Assignment :: Would you return every line of the listing below that has "label" in it?

Segment Start: Given records

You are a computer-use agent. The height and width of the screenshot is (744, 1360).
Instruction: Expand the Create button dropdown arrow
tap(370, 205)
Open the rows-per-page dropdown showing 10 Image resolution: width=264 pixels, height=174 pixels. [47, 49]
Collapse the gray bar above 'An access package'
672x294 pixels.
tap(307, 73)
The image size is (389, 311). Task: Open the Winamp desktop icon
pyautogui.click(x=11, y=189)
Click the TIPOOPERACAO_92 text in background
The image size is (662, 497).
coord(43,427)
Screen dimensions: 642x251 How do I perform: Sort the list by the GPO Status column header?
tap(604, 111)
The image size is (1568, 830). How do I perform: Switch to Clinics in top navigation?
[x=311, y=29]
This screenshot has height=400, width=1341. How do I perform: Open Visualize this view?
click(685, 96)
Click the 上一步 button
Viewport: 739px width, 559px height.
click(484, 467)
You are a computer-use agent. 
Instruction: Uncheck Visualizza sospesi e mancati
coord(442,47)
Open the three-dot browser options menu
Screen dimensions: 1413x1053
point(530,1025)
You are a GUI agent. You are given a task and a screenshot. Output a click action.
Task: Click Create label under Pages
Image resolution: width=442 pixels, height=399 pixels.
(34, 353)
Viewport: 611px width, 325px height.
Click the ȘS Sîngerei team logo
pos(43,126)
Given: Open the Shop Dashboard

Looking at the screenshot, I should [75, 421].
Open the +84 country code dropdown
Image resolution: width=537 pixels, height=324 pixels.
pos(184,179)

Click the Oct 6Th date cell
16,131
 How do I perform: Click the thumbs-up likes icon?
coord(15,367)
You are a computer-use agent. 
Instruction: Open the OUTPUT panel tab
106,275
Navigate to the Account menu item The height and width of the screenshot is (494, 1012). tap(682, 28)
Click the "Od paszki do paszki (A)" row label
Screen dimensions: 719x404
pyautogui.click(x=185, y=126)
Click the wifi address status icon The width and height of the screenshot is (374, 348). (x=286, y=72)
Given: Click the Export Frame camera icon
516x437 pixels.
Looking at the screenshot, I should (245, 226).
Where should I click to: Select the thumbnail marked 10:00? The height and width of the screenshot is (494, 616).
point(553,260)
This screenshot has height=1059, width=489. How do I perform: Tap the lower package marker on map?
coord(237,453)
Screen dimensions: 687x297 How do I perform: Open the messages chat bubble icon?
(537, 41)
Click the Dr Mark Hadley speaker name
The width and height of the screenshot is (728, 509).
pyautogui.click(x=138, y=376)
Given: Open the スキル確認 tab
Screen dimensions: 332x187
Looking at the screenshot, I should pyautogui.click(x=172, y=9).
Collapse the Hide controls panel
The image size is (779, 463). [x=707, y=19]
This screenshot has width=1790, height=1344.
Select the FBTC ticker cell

Segment End: Given records

Completed exercise ::
Task: Click Create label under Pages
Click the "Od paszki do paszki (A)" row label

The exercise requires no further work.